Directed by Kevin Costner
War and disease have ravaged the planet. A drifter wanders the countryside occasionally scamming but when one of his scams to get some food and shelter goes too far, he finds himself on a collision course with a psychotic warlord in a series of events that will affect civilization.
I really love this post-apocalyptic western. The Postman is about hope in dark times. It is about how the desire for freedom and a better life can bring us together to fight the bad things. And the film is patriotic which has been a bit of a rarity in Hollywood for a long time. In the end the characters are not trying to build another country in this movie. They are trying to resurrect the old one that they remember and dare I say that they love. It is about the idea of America and how it is a good thing.
General Bethlehem (Will Patton) is fighting for land and control. He represents all things authoritarian and bad. Those that join the re-formed Postal Service (which started out as a scam) are fighting for an idea of freedom and running on hope. They have had nothing promising in their lives for so very long that the idea and what it promises is worth fighting and dying for.
I did not at first realize that The Postman (Kevin Costner) is never given a proper name. He is never called “Steve” or “Joe” or “Bob” or anything else. This helps to give him an everyman feel and allows for the viewer to better identify with him. It is not a common creative choice but always one that I applaud when attempted. It is hard to do a whole movie and one of the main characters never gets named. That takes creativity. While I am not sure about the contents of the book on which this is based, even directors with a readymade source get lazy.
The Postman himself is disillusioned and perhaps a bit hopeless. He is old enough to remember the world as it once was and has trouble handling it as it currently is. I think that is something we can all identify with at times.
One of my favorite celebrity cameos of any movie is in this film. Tom Petty shows up as an implied future version of himself who is the mayor of a place called Bridge City. He is never explicitly called “Tom Petty,” and the Postman recognizes him and says how he (Tom Petty) is famous. It is also that moment that serves to drive home that the Postman has become an important figure of hope to the despairing people because Tom Petty replies that the Postman is famous.
The Postman begins his personal change when he meets up with Abby (Olivia Williams). The postwar diseases have left some men sterile and it is not uncommon for them to have men who were unaffected by the epidemic father their children.
The Postman does so but more because he is looking for a good time than to be a helpful person. But after the death of her husband at the hands of General Bethlehem he realizes that there is another life he will have to care for in this world and it is no longer just about him.
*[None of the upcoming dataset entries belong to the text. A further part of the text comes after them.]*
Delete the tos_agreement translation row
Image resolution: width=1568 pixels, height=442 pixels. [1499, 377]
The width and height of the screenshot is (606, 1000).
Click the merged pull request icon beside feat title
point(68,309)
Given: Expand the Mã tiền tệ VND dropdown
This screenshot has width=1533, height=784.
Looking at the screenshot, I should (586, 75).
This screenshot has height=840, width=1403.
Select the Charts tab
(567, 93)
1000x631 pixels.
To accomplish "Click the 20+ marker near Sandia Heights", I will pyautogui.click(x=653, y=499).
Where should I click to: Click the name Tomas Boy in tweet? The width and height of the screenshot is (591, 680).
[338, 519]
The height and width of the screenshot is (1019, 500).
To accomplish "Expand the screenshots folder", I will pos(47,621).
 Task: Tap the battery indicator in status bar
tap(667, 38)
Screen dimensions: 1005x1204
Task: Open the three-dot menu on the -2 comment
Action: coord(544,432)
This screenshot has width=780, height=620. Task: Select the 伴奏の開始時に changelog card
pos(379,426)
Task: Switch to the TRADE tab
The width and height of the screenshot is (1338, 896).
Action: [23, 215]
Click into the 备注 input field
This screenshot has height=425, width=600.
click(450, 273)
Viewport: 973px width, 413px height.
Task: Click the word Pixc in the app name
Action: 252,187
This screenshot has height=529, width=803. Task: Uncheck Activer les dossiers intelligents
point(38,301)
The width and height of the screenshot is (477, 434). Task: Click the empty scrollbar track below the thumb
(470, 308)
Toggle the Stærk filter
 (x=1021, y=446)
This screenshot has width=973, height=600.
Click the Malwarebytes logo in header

Being a Western it is about two larger than life rivals facing off in an ever-escalating battle of wills and ideas. Bethlehem is the western badman with the Postman being the lawman who must stop him. You even get a cavalry scene at the end with the forces of freedom and the forces of oppression facing off in one final conflict.
This is a great work of science fiction that for some reason gets smack talked about. I am not saying it is perfect and it does have some stuff that could be removed but it is a good movie. It is a different kind of Western with great and important themes that I recommend checking out and going into with an open mind.